“For a while it was a very good time to be brewing beer in Chicago . . . but for the last year, things flipped…Not all breweries are going to make it.” Half Acre Founder Gabriel Magliaro to Crain’s
After years of double-digit growth craft beer’s momentum is slowing, fueling worries of rising craft beer closings. And some cities will be hit worse than others in 2020. Established brewing hubs like Denver, Seattle and San Diego are of course vulnerable…But so is Chicago.
Chicago and its near suburbs currently has an estimated 230 craft breweries online according to the Hop Review. That’s up from 157 in 2015.
And with the craft beer business slowing, the state’s craft beer industry which employ 21,468 people and generate $3.2 billion in economic impact according to the Brewers Association, is facing what could be a difficult 2020.
Chicago has been hit especially hard by the wider slowdown in craft beer….US sales grew 2.8 percent to $4.3 billion last year according IRI, a leading US market research company…down from 18 percent growth in 2015.
And as IRI’s beer, wine and spirits analyst Patrick Livingston explained to Crain’s Chicago Business, that leaves the nation’s third biggest city particularly susceptible to brewery closings in the coming year…

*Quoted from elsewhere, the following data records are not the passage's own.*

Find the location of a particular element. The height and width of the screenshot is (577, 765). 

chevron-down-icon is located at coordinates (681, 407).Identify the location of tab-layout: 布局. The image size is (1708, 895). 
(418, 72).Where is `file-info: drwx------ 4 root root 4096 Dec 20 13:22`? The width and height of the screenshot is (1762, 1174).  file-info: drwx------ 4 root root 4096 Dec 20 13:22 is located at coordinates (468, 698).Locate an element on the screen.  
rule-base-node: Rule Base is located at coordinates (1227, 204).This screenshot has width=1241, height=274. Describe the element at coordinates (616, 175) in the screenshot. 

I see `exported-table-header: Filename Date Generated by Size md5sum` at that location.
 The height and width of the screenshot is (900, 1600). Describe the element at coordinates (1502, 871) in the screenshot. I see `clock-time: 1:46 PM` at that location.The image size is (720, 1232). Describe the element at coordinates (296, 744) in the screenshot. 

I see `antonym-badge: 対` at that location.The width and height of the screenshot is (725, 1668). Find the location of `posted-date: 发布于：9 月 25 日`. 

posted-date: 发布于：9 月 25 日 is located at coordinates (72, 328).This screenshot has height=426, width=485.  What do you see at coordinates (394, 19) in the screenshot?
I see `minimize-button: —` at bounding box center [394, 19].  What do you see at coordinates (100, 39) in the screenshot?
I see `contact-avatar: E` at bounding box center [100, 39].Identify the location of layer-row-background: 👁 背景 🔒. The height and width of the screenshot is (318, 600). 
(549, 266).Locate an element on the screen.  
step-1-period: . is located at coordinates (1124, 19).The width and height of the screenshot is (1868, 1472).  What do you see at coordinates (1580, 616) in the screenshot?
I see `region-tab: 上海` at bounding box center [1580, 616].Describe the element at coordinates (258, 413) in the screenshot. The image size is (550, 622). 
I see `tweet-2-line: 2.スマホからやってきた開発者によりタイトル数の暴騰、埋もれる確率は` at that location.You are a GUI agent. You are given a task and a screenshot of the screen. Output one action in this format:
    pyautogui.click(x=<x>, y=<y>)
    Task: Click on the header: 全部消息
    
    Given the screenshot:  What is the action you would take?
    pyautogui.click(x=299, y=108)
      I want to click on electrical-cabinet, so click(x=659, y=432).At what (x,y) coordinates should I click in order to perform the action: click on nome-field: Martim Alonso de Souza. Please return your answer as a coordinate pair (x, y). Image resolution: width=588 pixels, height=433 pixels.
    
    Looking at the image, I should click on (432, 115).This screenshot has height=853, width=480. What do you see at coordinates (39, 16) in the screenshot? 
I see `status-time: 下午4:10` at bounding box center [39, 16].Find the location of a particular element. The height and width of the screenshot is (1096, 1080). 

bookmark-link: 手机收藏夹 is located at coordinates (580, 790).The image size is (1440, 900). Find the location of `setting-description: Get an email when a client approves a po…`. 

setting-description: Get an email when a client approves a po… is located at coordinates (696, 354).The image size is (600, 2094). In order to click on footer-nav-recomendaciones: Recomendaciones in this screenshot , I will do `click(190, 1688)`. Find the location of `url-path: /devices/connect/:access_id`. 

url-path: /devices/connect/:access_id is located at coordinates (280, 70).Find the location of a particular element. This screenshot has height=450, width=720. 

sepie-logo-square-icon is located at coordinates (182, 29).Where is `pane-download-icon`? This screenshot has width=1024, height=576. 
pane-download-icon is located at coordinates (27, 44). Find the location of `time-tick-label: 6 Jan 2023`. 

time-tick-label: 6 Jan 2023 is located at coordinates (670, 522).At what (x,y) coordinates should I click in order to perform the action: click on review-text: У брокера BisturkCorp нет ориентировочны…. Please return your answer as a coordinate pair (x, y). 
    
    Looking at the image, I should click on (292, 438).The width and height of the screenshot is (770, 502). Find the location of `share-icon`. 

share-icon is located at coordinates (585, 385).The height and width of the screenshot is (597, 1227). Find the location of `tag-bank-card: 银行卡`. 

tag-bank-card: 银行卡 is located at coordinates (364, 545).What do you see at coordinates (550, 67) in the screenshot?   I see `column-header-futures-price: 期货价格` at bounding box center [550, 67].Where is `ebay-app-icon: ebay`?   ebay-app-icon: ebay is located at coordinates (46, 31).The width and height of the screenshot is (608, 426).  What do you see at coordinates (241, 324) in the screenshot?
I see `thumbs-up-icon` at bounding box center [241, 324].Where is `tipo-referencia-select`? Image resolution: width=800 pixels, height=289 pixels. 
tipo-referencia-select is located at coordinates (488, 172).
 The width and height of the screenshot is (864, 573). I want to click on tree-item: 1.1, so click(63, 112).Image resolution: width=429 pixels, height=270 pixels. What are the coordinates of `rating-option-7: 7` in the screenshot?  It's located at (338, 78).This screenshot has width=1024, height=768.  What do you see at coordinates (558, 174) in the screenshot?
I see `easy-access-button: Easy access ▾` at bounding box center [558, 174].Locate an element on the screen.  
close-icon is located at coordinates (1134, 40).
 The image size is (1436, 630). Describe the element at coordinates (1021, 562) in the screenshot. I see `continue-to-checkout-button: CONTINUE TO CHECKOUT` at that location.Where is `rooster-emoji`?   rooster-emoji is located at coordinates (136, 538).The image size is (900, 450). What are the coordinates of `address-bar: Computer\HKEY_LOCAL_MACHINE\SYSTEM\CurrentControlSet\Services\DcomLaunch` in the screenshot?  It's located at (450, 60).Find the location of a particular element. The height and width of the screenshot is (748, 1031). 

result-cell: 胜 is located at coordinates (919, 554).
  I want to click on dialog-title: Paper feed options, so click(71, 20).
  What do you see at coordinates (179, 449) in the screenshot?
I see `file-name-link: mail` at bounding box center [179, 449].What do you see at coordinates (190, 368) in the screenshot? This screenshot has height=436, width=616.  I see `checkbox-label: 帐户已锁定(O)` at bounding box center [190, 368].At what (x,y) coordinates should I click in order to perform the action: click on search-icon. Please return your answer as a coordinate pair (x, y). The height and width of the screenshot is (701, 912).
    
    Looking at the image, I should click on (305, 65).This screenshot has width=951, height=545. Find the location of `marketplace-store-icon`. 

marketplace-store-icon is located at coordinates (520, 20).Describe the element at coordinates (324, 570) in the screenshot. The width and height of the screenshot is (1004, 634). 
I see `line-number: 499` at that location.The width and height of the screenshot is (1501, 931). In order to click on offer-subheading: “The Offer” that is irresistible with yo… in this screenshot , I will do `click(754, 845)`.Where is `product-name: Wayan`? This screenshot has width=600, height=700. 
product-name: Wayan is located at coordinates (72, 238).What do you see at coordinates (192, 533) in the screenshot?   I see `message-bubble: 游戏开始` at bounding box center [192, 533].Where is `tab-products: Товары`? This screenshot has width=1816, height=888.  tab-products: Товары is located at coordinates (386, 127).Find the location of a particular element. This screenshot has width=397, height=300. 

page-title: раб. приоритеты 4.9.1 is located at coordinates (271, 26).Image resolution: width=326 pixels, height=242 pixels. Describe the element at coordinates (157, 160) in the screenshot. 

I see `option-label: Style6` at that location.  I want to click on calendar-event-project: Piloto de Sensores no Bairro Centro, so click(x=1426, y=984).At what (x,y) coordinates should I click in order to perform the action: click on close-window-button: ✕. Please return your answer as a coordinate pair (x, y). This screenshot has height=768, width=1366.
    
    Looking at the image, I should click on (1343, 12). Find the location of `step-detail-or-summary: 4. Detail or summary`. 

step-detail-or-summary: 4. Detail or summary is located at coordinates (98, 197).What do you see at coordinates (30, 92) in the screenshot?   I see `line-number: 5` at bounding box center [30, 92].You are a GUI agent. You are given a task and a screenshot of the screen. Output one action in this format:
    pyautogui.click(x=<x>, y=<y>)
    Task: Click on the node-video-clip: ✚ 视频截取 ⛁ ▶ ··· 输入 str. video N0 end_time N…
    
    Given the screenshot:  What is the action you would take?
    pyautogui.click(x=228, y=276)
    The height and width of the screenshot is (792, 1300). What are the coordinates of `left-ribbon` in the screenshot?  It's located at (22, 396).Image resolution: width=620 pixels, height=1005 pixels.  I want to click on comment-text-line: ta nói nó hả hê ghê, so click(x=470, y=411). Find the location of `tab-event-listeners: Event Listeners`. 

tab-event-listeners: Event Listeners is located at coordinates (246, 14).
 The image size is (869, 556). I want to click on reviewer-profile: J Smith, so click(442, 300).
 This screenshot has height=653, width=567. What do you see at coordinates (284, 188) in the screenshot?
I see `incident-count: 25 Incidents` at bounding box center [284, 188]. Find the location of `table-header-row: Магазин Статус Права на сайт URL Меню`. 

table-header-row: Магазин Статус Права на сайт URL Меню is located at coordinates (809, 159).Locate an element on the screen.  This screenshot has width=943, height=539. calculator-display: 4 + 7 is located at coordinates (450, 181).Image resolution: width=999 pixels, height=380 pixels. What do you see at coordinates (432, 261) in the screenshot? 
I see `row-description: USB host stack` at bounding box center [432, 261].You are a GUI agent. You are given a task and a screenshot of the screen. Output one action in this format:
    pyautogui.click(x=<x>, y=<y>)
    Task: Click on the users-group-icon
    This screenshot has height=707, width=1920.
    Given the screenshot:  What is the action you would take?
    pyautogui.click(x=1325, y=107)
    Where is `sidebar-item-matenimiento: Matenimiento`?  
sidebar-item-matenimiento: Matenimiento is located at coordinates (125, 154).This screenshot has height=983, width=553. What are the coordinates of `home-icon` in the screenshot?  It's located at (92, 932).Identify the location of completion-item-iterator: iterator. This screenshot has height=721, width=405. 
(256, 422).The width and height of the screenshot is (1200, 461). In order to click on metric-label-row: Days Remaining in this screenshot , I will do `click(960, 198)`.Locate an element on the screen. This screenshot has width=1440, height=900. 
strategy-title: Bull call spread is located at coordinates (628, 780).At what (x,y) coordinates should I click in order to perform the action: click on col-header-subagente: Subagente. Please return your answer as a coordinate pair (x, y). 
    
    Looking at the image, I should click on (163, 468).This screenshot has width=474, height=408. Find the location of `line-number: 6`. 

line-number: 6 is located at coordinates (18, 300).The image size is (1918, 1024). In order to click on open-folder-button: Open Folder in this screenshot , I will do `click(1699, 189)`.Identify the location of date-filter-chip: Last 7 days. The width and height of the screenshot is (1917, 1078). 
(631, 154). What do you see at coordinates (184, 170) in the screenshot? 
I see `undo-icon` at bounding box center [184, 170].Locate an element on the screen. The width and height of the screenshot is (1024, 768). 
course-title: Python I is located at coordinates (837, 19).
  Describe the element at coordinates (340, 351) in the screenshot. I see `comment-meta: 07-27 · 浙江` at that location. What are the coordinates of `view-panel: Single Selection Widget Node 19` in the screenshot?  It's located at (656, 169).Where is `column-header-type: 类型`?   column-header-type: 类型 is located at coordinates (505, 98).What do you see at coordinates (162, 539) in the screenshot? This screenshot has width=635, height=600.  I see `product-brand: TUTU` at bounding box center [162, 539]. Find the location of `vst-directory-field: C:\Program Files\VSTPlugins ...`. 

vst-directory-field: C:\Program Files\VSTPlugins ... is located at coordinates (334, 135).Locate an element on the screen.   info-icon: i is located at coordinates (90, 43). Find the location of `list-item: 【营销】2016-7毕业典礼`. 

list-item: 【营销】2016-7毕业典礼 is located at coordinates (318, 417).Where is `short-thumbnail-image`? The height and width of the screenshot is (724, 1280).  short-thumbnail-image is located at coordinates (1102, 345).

“Chicago is one of the leading decliners for craft beer because Chicago is a very well-developed craft beer market…There is more to lose here.”
Craft beer, which has been challenging global brewers like Anheuser-Busch and Molson Coors for almost two decades, has mainstreamed. And as part of that progression lost some of its perceived coolness especially with younger consumers who grew up with craft beer almost always being a given…the same demographic that is currently driving the emerging hard seltzer sector.
“We have some projections showing the hard seltzer category eclipsing the entire craft beer segment by 2022,” Livingston added, and unfortunately he may be right.
“The craft brewing industry is adapting to the new realities of a mature market landscape,” said Bart Watson, chief economist, Brewers Association.
And brewers in successful craft beer bastions like Chicago are now facing a more challenging economic landscape.